:: TASK DESCRIPTION ::
All lines up to and including the one that contains "Given: Open Architecture" are to be transcribed exactly, starting from the first line of the records.

+ + + + + + +

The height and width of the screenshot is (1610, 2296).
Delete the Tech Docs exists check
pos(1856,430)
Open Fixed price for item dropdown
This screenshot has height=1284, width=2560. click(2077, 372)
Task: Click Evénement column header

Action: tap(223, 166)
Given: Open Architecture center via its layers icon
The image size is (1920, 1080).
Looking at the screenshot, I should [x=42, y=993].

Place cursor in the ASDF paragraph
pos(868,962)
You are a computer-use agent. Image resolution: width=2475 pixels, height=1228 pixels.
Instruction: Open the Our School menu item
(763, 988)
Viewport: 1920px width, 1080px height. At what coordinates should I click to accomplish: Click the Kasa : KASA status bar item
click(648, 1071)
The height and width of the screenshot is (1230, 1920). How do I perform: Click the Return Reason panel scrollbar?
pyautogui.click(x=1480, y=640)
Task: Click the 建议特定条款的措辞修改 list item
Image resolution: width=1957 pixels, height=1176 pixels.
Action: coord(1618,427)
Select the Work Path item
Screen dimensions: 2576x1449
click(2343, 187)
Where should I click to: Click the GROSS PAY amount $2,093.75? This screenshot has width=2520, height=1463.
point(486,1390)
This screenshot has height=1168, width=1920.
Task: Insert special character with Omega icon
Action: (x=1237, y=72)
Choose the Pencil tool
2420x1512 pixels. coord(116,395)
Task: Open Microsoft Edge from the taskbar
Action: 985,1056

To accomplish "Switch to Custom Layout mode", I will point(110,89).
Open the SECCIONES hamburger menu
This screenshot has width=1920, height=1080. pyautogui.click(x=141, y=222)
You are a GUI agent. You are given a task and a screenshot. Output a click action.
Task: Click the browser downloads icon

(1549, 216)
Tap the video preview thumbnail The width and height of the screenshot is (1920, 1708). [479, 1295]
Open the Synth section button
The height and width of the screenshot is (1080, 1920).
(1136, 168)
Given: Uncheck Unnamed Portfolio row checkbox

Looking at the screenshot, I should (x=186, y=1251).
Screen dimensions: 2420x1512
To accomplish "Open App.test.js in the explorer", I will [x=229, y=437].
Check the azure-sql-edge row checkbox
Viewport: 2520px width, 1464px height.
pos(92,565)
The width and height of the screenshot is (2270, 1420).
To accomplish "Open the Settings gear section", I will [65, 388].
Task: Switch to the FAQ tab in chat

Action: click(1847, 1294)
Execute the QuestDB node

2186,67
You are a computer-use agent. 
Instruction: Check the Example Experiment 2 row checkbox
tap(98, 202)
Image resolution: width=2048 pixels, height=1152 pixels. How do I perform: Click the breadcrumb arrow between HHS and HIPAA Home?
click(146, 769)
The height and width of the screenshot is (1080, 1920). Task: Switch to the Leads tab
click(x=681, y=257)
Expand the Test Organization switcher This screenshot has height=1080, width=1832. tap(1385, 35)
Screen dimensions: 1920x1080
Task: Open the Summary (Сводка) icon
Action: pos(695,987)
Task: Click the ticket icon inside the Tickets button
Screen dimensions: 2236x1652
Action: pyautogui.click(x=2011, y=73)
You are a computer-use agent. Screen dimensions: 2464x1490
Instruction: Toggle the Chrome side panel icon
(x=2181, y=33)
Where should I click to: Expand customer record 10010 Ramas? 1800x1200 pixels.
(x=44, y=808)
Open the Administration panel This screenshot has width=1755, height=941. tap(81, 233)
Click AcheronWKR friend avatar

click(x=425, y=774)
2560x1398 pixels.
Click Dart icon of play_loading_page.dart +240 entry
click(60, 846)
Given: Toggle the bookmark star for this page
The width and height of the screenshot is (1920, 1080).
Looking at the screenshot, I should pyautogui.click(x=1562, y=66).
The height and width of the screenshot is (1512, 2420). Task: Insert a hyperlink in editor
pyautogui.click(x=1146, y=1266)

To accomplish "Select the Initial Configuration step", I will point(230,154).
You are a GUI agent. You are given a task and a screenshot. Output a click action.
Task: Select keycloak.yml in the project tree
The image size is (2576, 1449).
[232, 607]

+ + + + + + +

:: RESPONSE BELOW ::
The height and width of the screenshot is (1610, 2296).
Delete the Tech Docs exists check
pos(1856,430)
Open Fixed price for item dropdown
This screenshot has height=1284, width=2560. click(2077, 372)
Task: Click Evénement column header

Action: tap(223, 166)
Given: Open Architecture center via its layers icon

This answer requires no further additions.